(Tarefas a cumprir)
a: Responda com base na resenha de "X-Men: Apocalipse":
(i) Quem dirigiu o par de episódios lançados em 2000 e 2003?
(ii) A que ano chega a sequência de abertura de "Apocalipse"?
(iii) Qual lugar Erik/Magneto destrói no filme?
b: Repita o trecho da resenha de "X-Men: Apocalipse" entre "O caso em questão" e "as gerações futuras.", inclusive.

(Trecho do documento)
A comparação entre dois meios tão distintos é frágil, devemos reconhecer, mas serve para compreender que se trata de um filme um tanto irregular. Nesse sentido, o terceiro capítulo dessa nova trilogia difere do ótimo par de episódios dirigido por Bryan Singer em 2000 e 2003, assemelhando-se mais, em termos de qualidade, ao também errático “Dias de um Futuro Esquecido”, lançado há pouco menos de dois anos.
Desde sua sequência de abertura, “Apocalipse” propõe uma interpretação particular sobre o passado. Valendo-se de uma extensa iconografia, o longa parte da construção das pirâmides do Egito em direção ao ano de 1983 (uma década após os eventos do filme anterior) reinventando alguns dos principais acontecimentos de nossa existência. A crucificação de Jesus Cristo, o mistério em torno do sorriso da Monalisa e os conflitos mundiais do século 20 são, agora, vistos como parte indissociável da história dos mutantes, não mais apenas dos humanos.
Essa mudança na forma de encarar o passado é mesmo o fator mais intrigante da nova trilogia, a despeito de criar confusões quase incontornáveis em suas linhas temporais. Lidando diretamente com o peso da Guerra Fria, “Primeira Classe” pescava referências para imaginar o temor da destruição nuclear sob outro prisma. Por sua vez, a continuação dava um passo além, apresentando retornos no tempo que alteravam o curso de um passado já consolidado e associavam definitivamente os X-Men à própria feitura da história.
Em “Apocalipse”, essa questão ganha proporções ainda maiores. O personagem que dá nome ao filme é uma divindade com poderes jamais vistos que pretende acabar com tudo o que conhecemos para dar início a uma nova era. O perigo é duplo: num só instante do presente, corre-se o risco de perder passado e futuro.
“X-Men: Apocalipse” funciona melhor quando se prende a aspectos e traumas pessoais em vez de se preocupar com discussões amplas e genéricas
É dessa relação com o tempo que derivam os elementos mais impactantes de todo o filme. Felizmente, momentos como a destruição de Auschwitz por Erik/Magneto (Michael Fassbender), um sobrevivente dos campos de concentração, não se prendem somente à enormidade desses ícones históricos. Em larga medida, sua carga emocional é significativa em função dos vínculos estabelecidos entre os personagens — e entre cada um deles e o próprio passado — nos capítulos anteriores.
O caso em questão é emblemático porque afirma, de uma vez por todas, a importância daquilo que já foi vivido para o que ainda está por vir. Apagar a história, mesmo que seus componentes mais traumáticos, significa também abandonar qualquer resquício de humanidade e, inevitavelmente, condenar as gerações futuras.

(Conteúdo dos dados)
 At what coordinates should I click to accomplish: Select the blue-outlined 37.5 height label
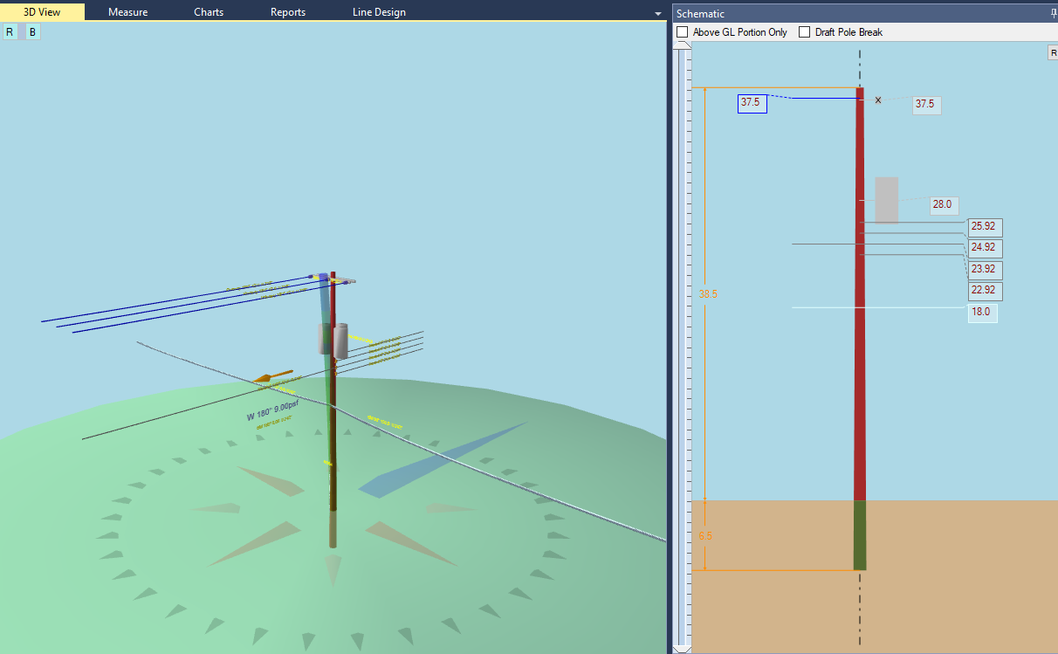click(752, 103)
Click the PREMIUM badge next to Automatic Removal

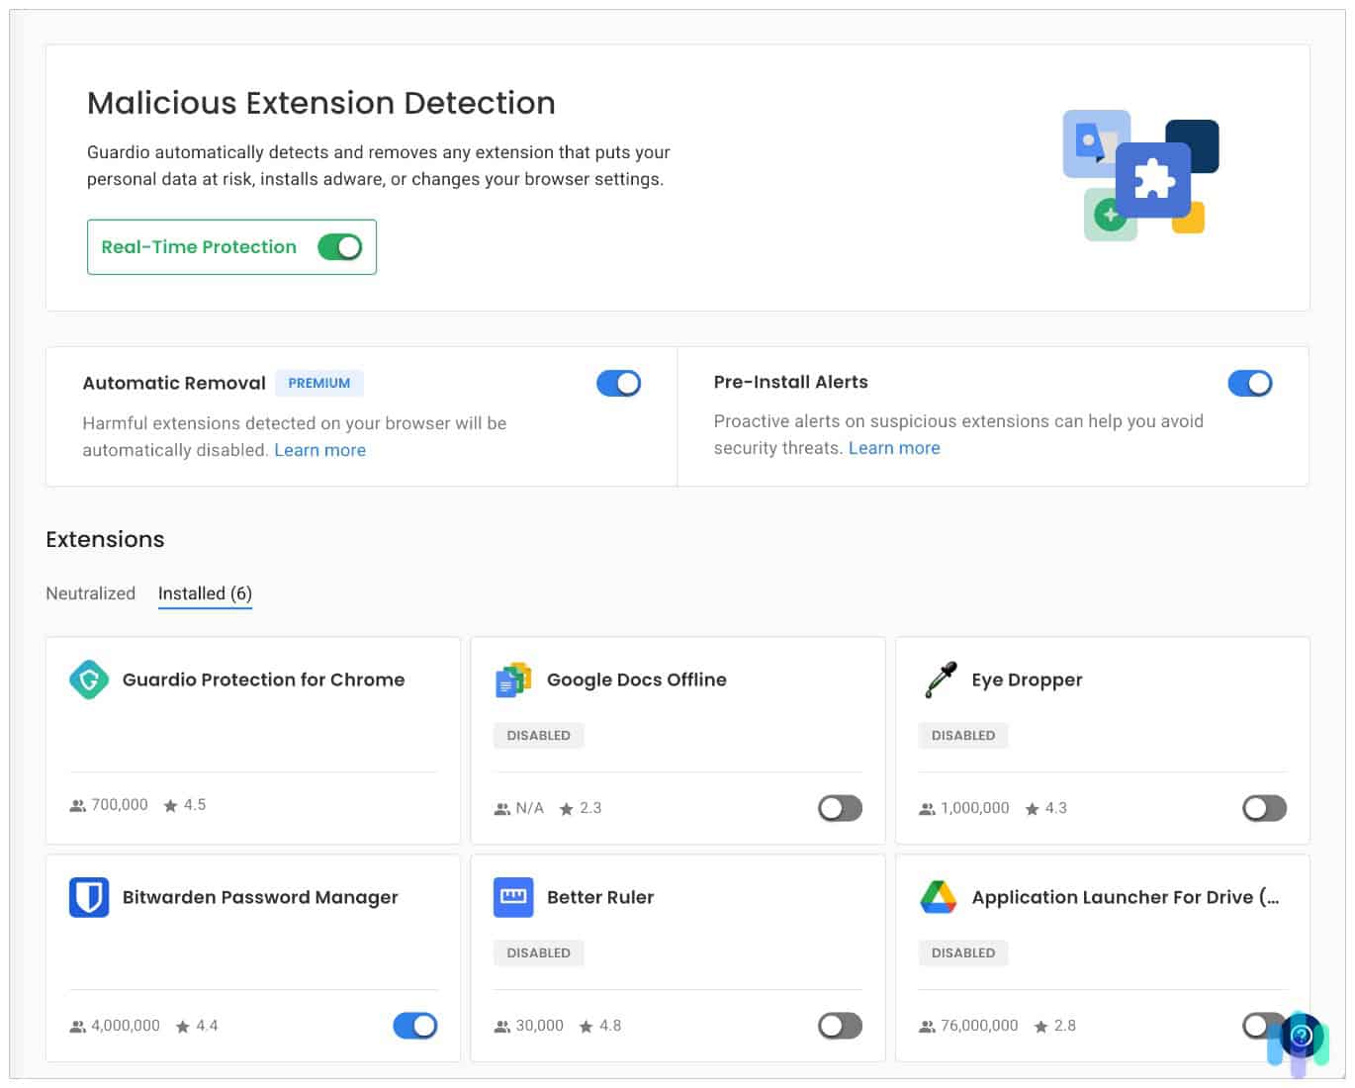point(319,383)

(Soluções dos exercícios)
a:
(i) Bryan Singer.
(ii) 1983.
(iii) Auschwitz.

b:
O caso em questão é emblemático porque afirma, de uma vez por todas, a importância daquilo que já foi vivido para o que ainda está por vir. Apagar a história, mesmo que seus componentes mais traumáticos, significa também abandonar qualquer resquício de humanidade e, inevitavelmente, condenar as gerações futuras.